GPS systems aren't not just for cars; they make society run, from the military systems to ATMs. But a $30 device could be all that's needed to sabotage the system.
GPS systems aren't not just for cars; they make society run, from the military systems to ATMs. But a $30 device could be all that's needed to sabotage the system.
Corbis

Our society relies on the "invisible utility" known as GPS, says David Hambling at the New Scientist. Cell phones, ATMs, in-car navigation systems — they all rely on satellite signals. If they were suddenly jammed, chaos could ensue. But what would it take to jam GPS signals? Roughly $30. Here, an instant guide:

How exactly does GPS work?
A global positioning system (GPS) receiver gets signals from at least four orbiting satellites, allowing it to calculate its exact location. The dominant provider of satellite signals is the U.S. military, whose NavStar network has at least 24 satellites operating at any given time.

How easy is it to disrupt a GPS signal?
Very easy. GPS signals are extremely weak — after all, they're coming from around 12,000 miles away — so it doesn't take a lot of energy to disrupt them. David Last, a navigation consultant, managed to jam the network of a 500-ton ship using a homemade device. When he switched it on, the ship went "haywire," reports The New Scientist. Its navigation, radar, and communications systems all went down in a matter of minutes.

But that is just a ship. How could it disrupt a U.S. city?
A powerful enough jammer — or a number of strategically-placed smaller jammers — could disrupt GPS signals across an entire city. The threat is serious enough to have provoked a warning from NASA. A "multiple agency approach must be urgently developed and executed" to counteract the "alarming" rise in availability of GPS jammers, it warned in a paper last year. The threat to our national security could be "devastating."

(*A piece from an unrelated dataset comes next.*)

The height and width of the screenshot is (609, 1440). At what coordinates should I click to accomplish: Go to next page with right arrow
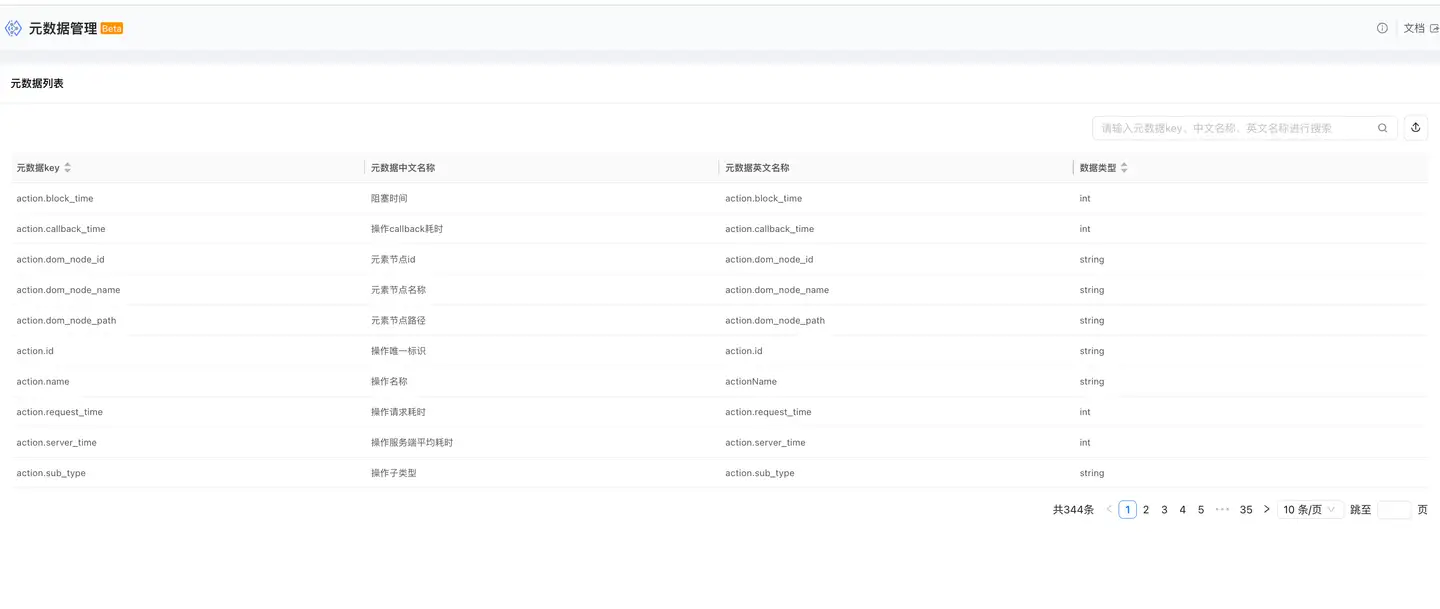(1266, 510)
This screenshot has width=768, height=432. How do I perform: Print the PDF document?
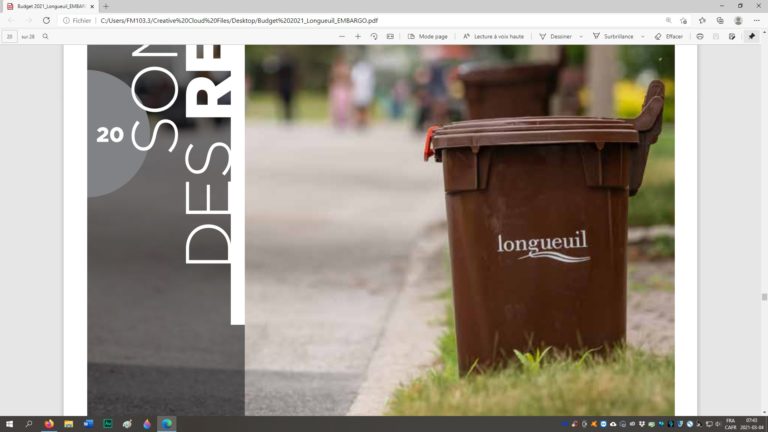coord(700,36)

How do these jammers work?
They broadcast a strong signal on the same frequency as the satellites, effectively drowning out the GPS signal. The simplest models plug into a cigarette lighter, and can prevent all GPS reception within a 10-mile radius. And some cost as little as $30 online.

So my Garmin would not work. Is that really a big deal?.
Actually, your in-car navigation system is one of the least critical networks that would be disrupted by a GPS jammer. Cell phone towers, power grids, and aircraft landing and traffic control systems could all be rendered useless by GPS jammers, as could bank machines and stock exchanges.

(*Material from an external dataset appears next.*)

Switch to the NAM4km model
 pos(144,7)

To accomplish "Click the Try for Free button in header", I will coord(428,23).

Has that kind of disruption happened yet?
Yes. A truck driver who used a small GPS jammer to avoid paying the New Jersey Turnpike toll inadvertently brought down Newark International Liberty Airport's GPS-based landing system once or twice a day for several months, simply by driving past it on his way to and from work. If it's that easy, says Emily Esfahani Smith at The Blaze, just "imagine a terrorist getting his hands on one of these."

Could a terrorist really use GPS jammers to disrupt a city?
Yes, says David Derbyshire at Britain's Daily Mail. A "single terrorist" armed with equipment costing less than $1,000 could "block the GPS signal over London and leave banks, emergency services, power plants and airports in chaos." Uh, hang on a second, says British cybersecurity expert Peter Sommer, as quoted in The Wall Street Journal. It would actually take unprecedented mastery of GPS technology to bring such "apocalyptic visions of a cyber-hell" to life. The idea that it would be easy for terrorists to cause "long-term, large scale disruption" is "entirely fanciful."

What do the experts want to do about it?
NASA wants the government to declare GPS "critical infrastructure," which would expand and strengthen defense of the satellite networks. It also advises building a back-up satellite system. Experts in Britain have advised banning the import and possession of GPS jamming devices, and using alternative technology, such as a low-frequency radio system, as a back-up to GPS.